Things are mighty shady in Florida these days. And it all goes back to that sickening election of 2014.
As you know by now, Rick Scott won by 86 votes, a victory traced to a trailer park of grizzled, old-school liberals outside Gainesville who, in protest, wrote-in Ralph Nader for governor.
But even as the GOP establishment cemented Charlie Crist’s banishment from Tallahassee, so too did Amendment 2 win the day — a victory that marked the beginning of the end of our dear old Sunshine State.
The millions of dollars of political advertising, propagandizing and general stupidity of the 2014 campaign had left most Floridians stricken with PTBSD — post-traumatic B.S. disorder. Alcohol was an attempted remedy, but proved wholly useless by January of 2015. So Floridians turned to their physicians, who turned to the newly born medical marijuana industry.
And voila! It worked!
In fact, medical marijuana was so effective at curing widespread PTBSD, that physicians began prescribing it for all other manner of Floridian maladies. Diarrhea? Medical marijuana!

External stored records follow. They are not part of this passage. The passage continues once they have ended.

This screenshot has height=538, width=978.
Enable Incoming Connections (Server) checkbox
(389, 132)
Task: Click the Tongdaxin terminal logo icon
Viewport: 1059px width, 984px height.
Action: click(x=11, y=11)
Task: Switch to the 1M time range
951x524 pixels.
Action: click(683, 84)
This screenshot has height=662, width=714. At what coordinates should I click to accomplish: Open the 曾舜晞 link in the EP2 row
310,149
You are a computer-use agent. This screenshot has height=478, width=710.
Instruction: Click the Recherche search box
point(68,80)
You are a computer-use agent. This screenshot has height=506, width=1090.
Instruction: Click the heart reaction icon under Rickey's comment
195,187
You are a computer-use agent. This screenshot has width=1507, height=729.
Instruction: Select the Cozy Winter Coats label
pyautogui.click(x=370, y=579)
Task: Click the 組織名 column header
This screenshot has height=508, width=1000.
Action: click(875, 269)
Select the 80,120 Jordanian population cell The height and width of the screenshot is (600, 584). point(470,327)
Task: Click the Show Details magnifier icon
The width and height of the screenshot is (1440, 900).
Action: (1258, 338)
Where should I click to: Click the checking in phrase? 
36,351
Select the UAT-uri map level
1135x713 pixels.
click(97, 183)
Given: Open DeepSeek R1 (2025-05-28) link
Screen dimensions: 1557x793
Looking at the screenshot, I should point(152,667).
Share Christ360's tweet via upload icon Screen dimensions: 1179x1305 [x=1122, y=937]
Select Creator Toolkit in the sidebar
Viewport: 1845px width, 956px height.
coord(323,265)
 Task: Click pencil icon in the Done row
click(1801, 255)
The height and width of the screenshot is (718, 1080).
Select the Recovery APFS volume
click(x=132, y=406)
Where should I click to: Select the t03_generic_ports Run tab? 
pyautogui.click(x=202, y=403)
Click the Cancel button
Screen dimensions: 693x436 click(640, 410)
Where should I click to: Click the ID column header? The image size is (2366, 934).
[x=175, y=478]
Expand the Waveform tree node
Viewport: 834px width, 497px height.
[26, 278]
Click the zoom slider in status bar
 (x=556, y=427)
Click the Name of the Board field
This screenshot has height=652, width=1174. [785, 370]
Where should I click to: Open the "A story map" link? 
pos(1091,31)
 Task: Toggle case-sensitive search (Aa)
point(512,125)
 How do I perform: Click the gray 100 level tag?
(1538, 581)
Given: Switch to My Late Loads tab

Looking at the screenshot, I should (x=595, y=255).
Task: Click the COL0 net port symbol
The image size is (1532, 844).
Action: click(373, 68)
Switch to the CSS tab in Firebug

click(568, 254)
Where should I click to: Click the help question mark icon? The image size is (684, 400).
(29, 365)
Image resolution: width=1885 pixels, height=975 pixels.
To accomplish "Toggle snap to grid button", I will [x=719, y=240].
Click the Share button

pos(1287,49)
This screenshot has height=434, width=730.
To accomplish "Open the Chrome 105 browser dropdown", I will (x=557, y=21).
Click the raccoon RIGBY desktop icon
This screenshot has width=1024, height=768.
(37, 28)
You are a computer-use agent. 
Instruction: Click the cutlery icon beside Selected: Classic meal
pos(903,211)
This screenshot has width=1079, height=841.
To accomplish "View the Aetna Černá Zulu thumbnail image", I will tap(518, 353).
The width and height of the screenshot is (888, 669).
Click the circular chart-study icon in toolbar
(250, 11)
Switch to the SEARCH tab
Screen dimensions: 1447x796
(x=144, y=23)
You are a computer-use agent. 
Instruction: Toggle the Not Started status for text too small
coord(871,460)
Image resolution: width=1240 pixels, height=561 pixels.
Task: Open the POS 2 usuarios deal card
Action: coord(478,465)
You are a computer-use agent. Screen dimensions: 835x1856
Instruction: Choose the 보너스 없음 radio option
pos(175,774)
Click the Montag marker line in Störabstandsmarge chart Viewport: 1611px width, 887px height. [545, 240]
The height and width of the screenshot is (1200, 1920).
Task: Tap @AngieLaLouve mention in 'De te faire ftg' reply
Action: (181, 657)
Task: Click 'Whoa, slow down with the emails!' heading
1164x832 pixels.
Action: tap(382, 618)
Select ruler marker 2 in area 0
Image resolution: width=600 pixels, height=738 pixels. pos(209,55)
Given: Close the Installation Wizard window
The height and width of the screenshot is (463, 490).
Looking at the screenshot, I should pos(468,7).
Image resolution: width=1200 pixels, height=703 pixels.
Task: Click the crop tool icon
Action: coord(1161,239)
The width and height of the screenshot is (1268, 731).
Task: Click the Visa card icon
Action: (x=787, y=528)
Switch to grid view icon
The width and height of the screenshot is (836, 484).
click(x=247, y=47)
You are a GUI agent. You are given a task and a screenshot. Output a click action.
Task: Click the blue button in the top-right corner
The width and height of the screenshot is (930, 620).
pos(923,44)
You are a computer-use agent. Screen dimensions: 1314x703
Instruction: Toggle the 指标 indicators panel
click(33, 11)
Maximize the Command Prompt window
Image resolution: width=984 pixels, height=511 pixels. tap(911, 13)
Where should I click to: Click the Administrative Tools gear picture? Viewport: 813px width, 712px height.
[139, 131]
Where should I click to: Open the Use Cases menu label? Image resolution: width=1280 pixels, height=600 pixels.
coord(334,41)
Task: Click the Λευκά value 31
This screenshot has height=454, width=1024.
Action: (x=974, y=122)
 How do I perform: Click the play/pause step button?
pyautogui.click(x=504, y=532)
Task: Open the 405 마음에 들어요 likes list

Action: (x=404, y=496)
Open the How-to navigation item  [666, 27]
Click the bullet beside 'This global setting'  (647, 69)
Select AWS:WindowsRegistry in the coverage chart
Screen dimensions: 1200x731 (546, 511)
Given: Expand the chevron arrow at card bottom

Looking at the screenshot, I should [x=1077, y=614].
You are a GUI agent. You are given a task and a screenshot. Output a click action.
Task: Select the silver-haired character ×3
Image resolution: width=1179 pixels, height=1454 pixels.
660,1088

Mosquito bites? Medical marijuana! Chicken pox? Herpes? High blood pressure? Medical marijuana!
Thus, Florida found its cure-all. Ponce de Leon’s fountain of youth was a myth no more! The orange blossom was promptly ousted as the official state flower, replaced with the all-revered cannabis bud. Pot farms boomed. Doritos sales soared. And Cartoon Network set historic ratings records. But all the while, the cloud was gathering.
Floridians were smoking so much medical marijuana, that by October of 2015, there was a permanent filminess to our skies. By 2016 they were semi-opaque. And by fall of ’17, scarce was the sun that shone down at all.
Now, in our most sunless summer, existence itself is in question. The birth rate has collapsed. As evermore potent pot was cultivated for prescriptions, we failed to foresee its last, lingering side-effect: Impotency. The boys of old Florida, it seems, no longer have it in ‘em.
And even worse, our girls are no longer the fairest. One particular strain widely used for treating menstrual cramps also proved to have a cruel side effect — baldness. Now, our women look like our governor (and bald-headed cartoonists) and nobody wants anything to do with either of them.
O, tragic Florida! For the sake of justice, let there be this lesson in your downfall: You get what you vote for.